** start of Records **

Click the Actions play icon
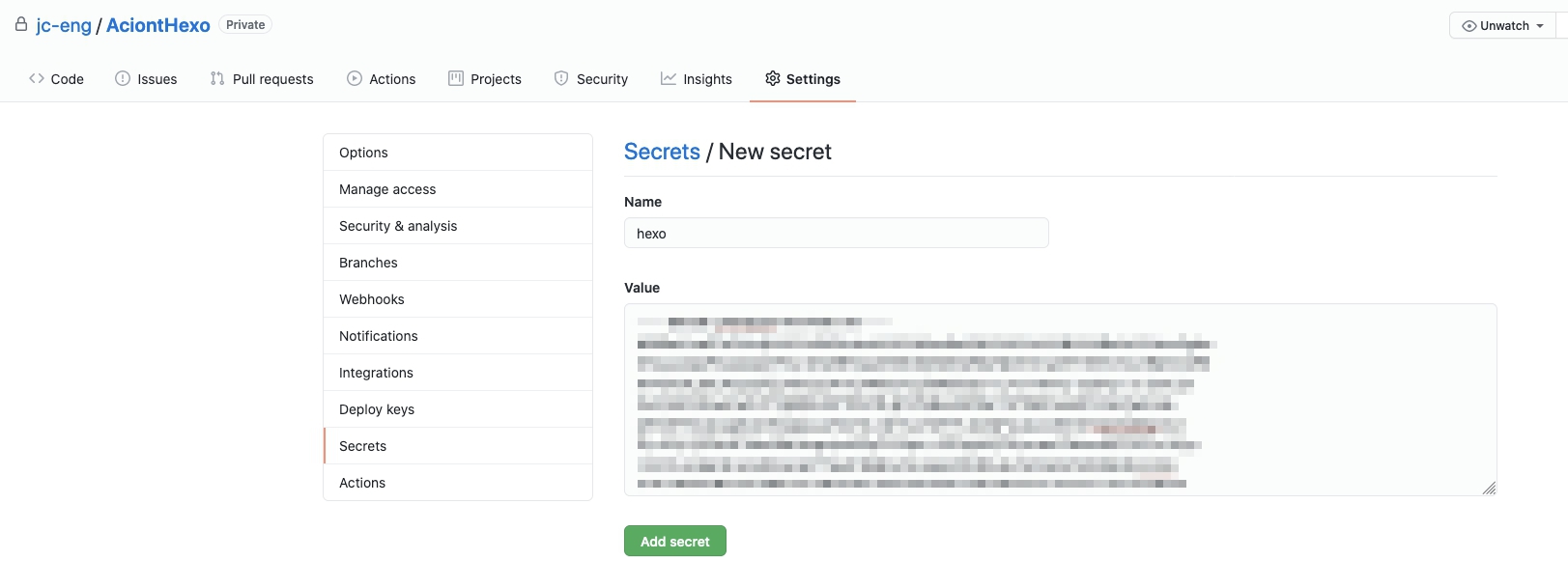 click(x=355, y=78)
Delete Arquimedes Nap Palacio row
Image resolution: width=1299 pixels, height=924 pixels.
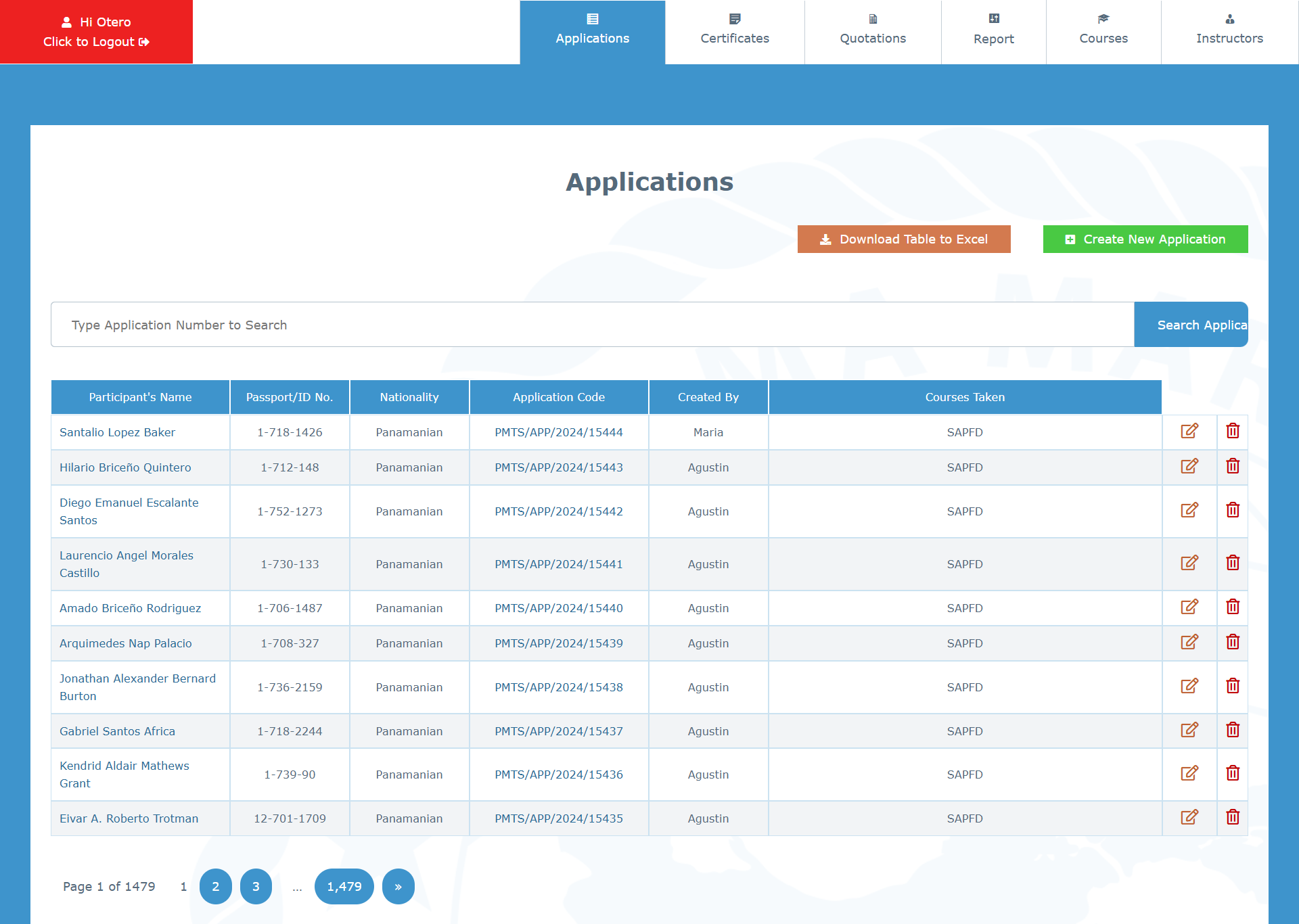[1232, 643]
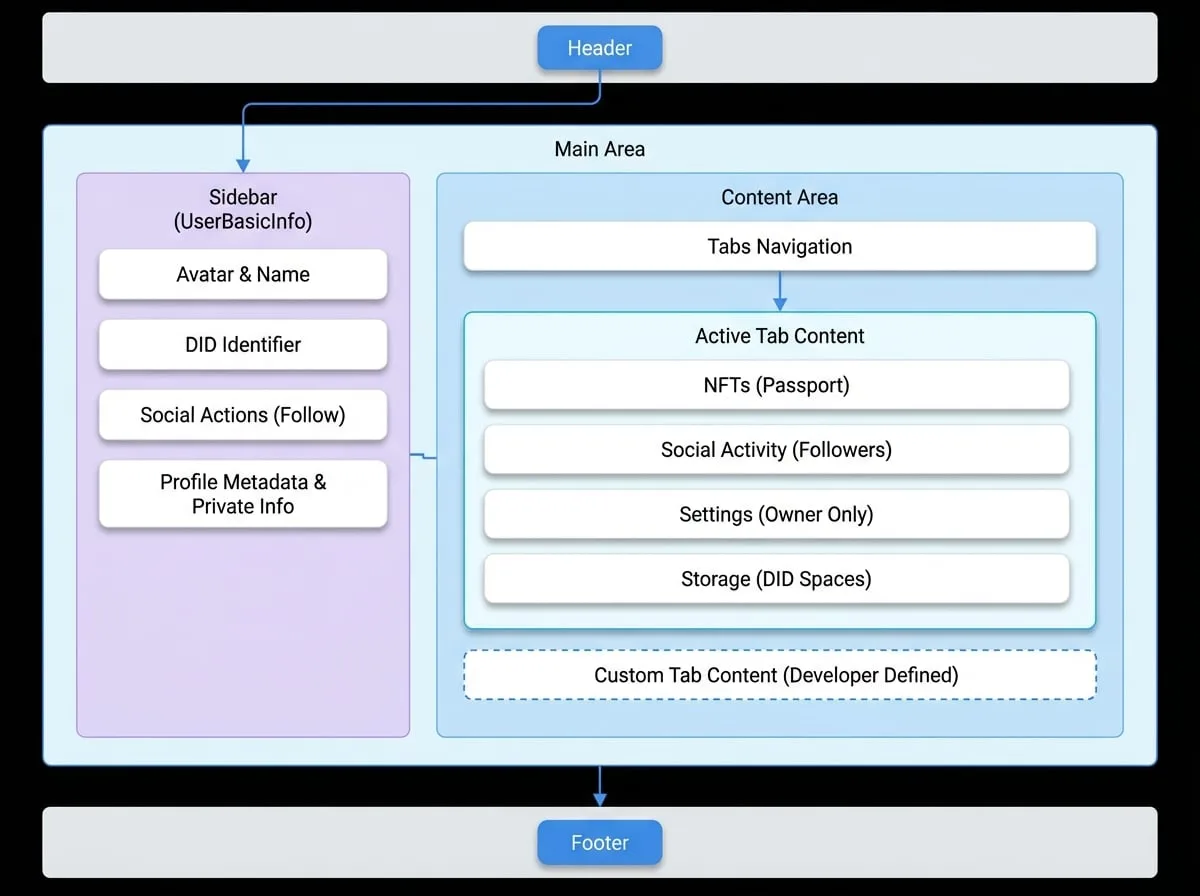Select the DID Identifier block
The image size is (1200, 896).
(x=243, y=344)
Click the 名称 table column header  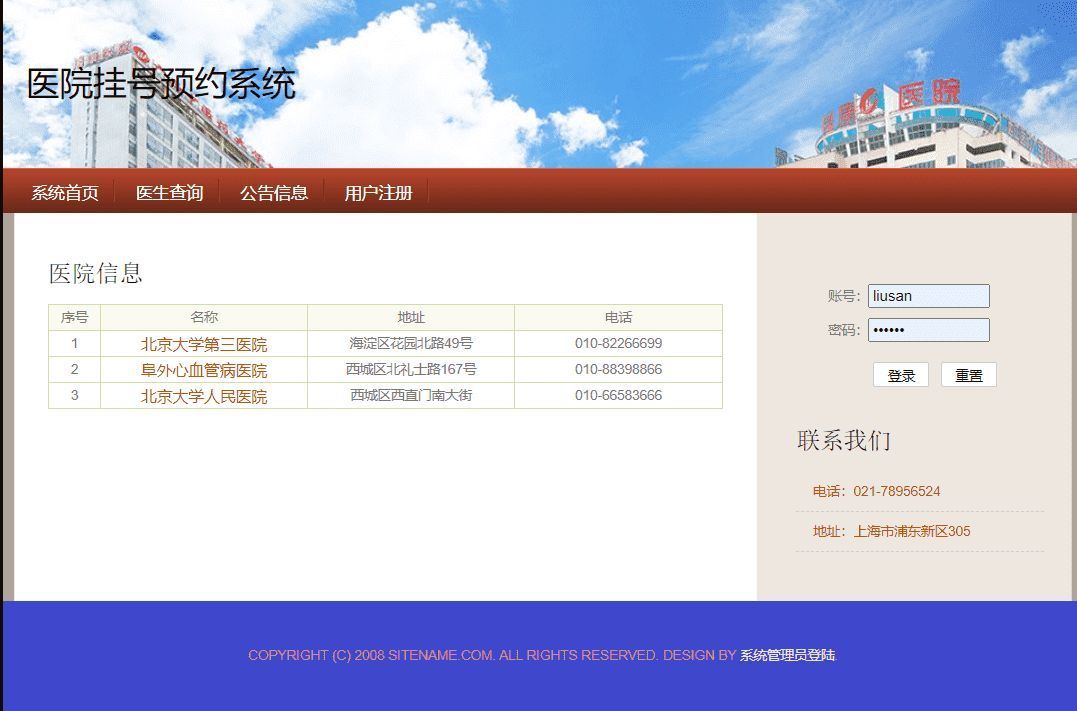pos(204,317)
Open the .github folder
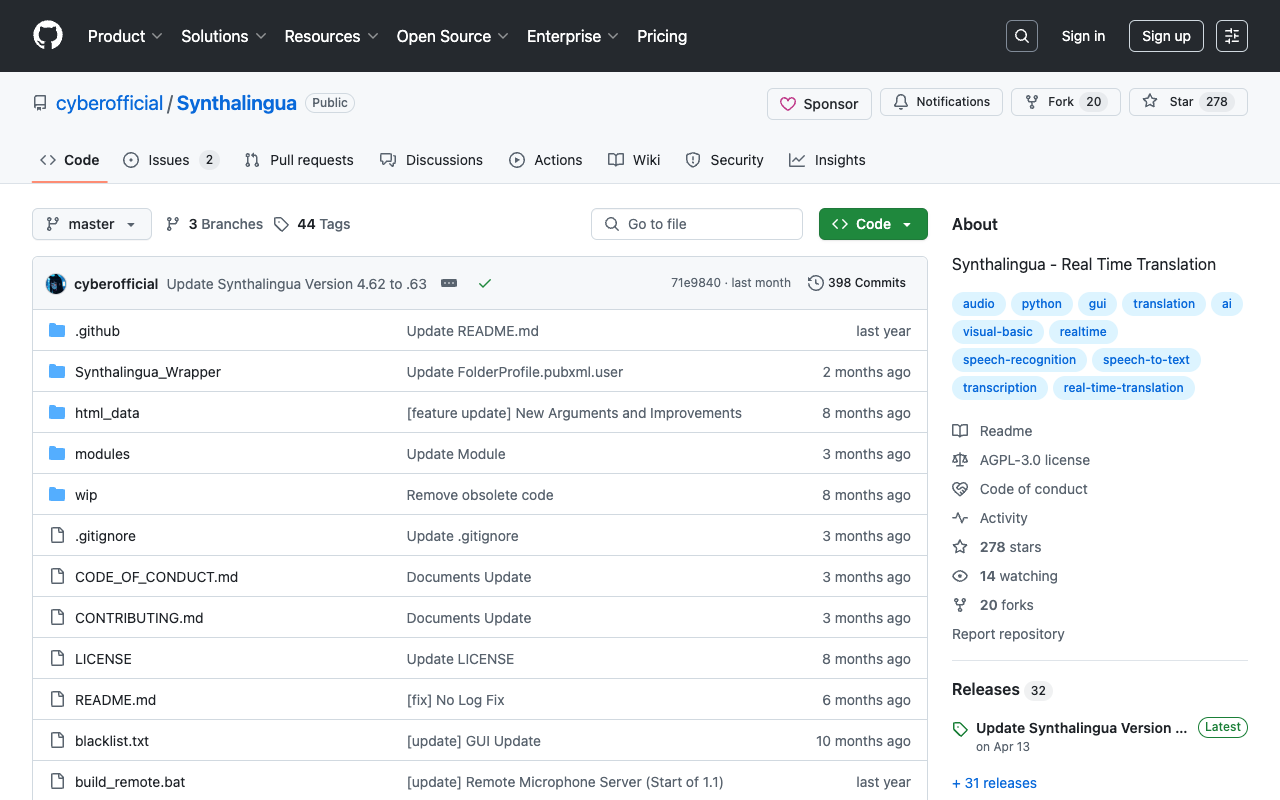The height and width of the screenshot is (800, 1280). [x=97, y=331]
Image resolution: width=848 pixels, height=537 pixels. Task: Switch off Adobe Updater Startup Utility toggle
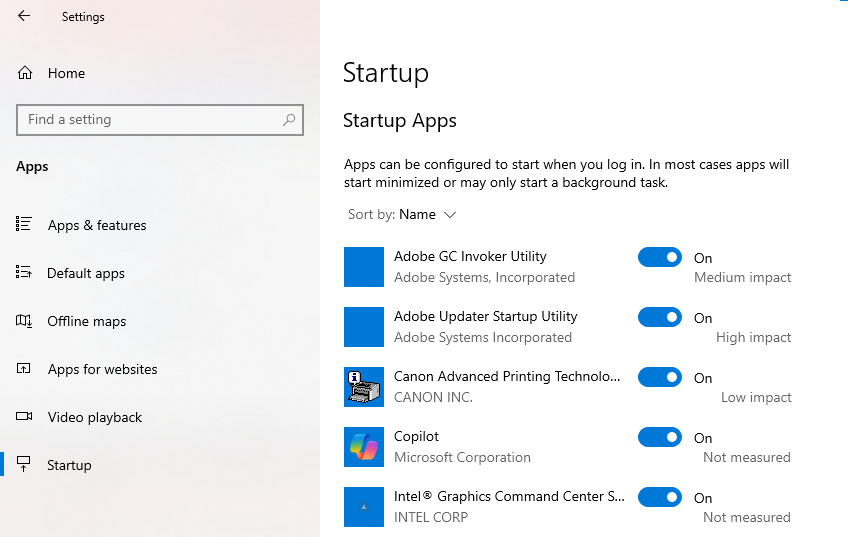coord(659,318)
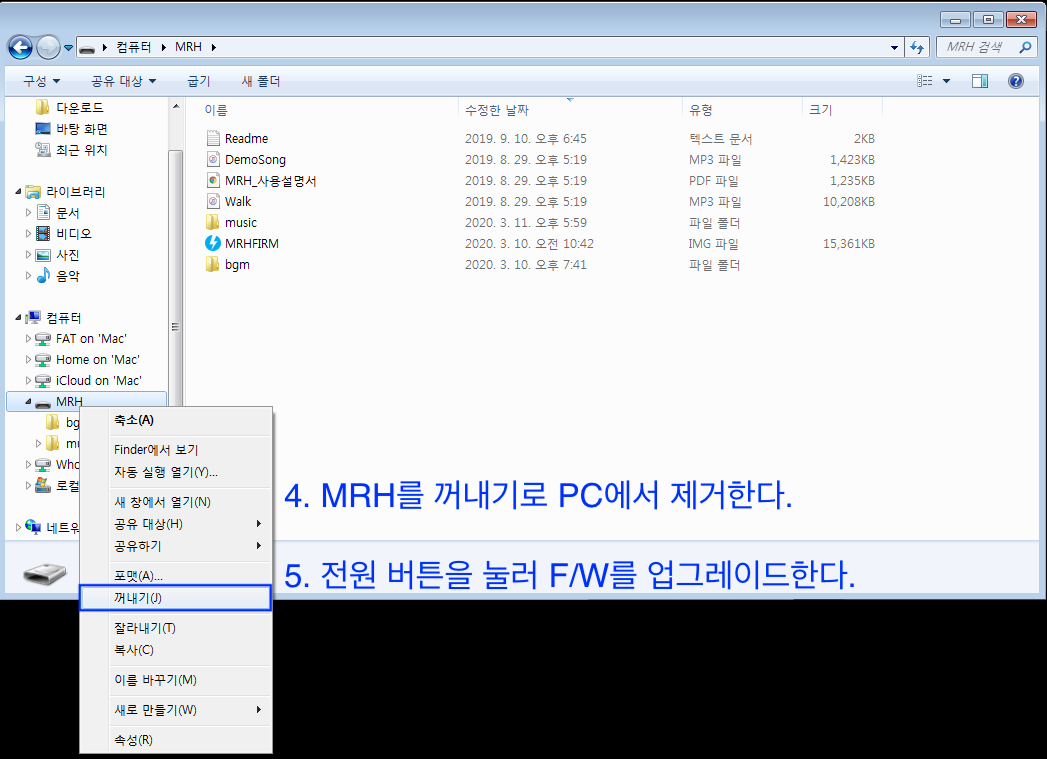Viewport: 1047px width, 759px height.
Task: Toggle the preview pane icon
Action: click(x=980, y=81)
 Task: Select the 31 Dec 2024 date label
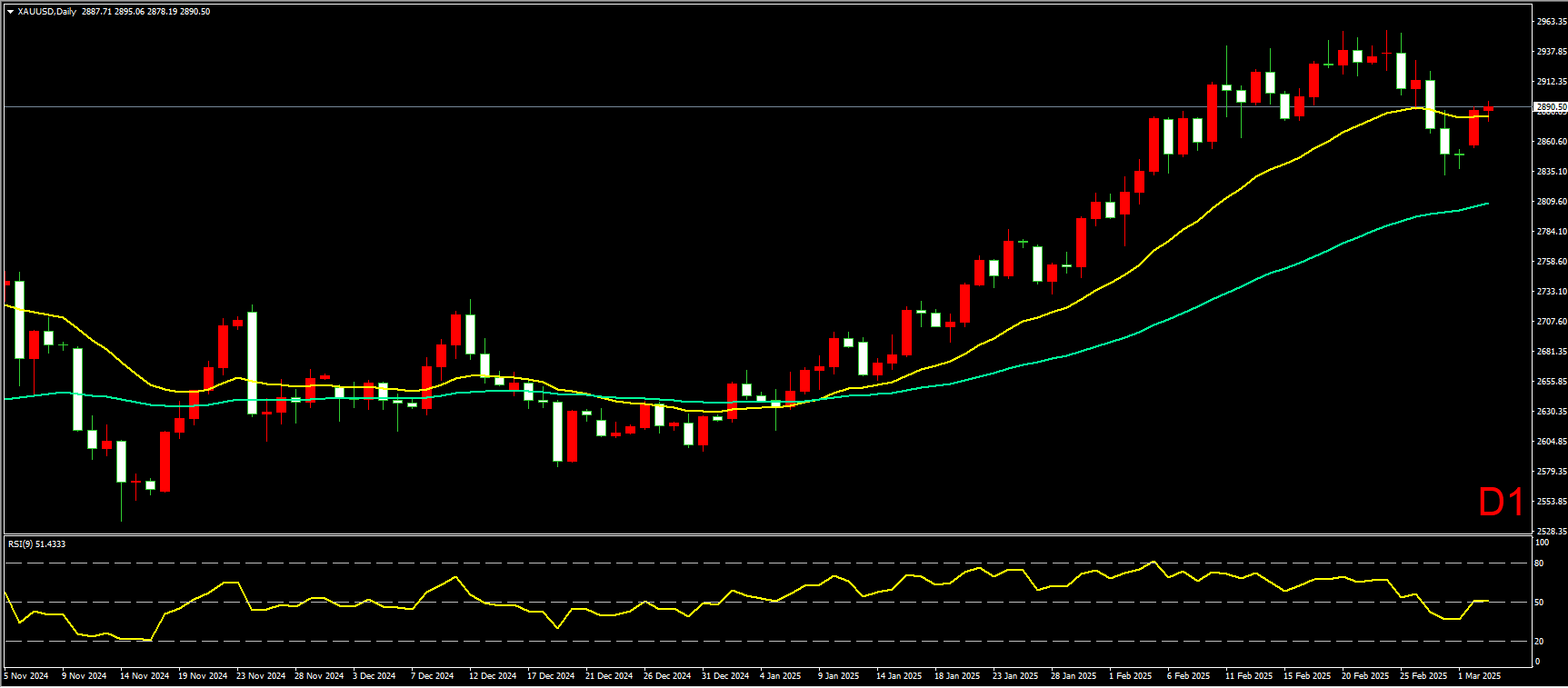(724, 676)
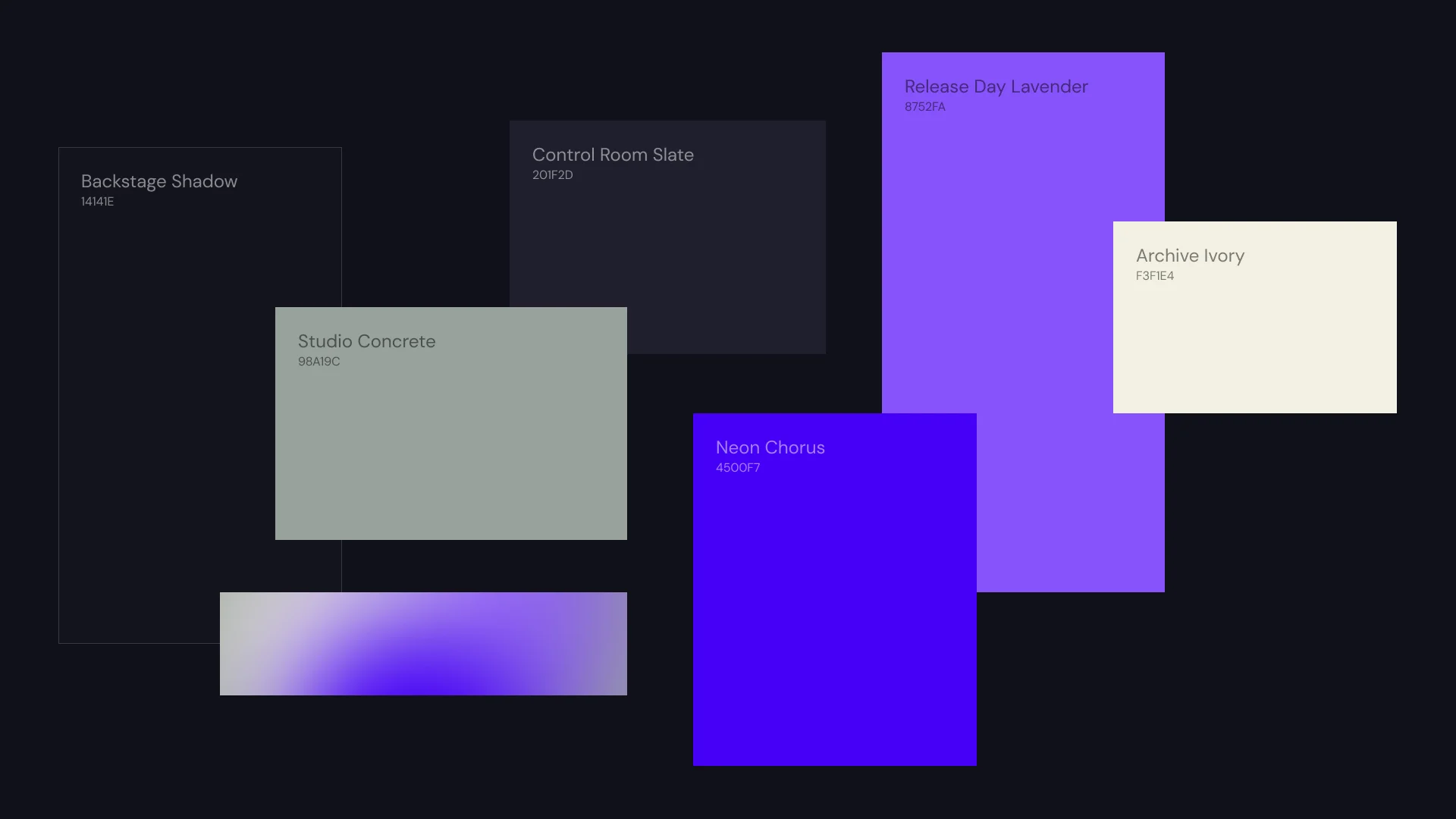
Task: Click the hex code 14141E
Action: point(98,202)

** end of Records **

Copy the records again word for word, starting at the line that contains "Image resolution: width=848" and continuing through the end of the records. Leave the pictures out of your copy.

Image resolution: width=848 pixels, height=537 pixels. Task: Switch off Adobe Updater Startup Utility toggle
coord(659,318)
Viewport: 1047px width, 759px height.
Task: Toggle the preview pane icon
Action: click(x=980, y=81)
 Task: Select the 31 Dec 2024 date label
(724, 676)
Task: Click the hex code 14141E
Action: point(98,202)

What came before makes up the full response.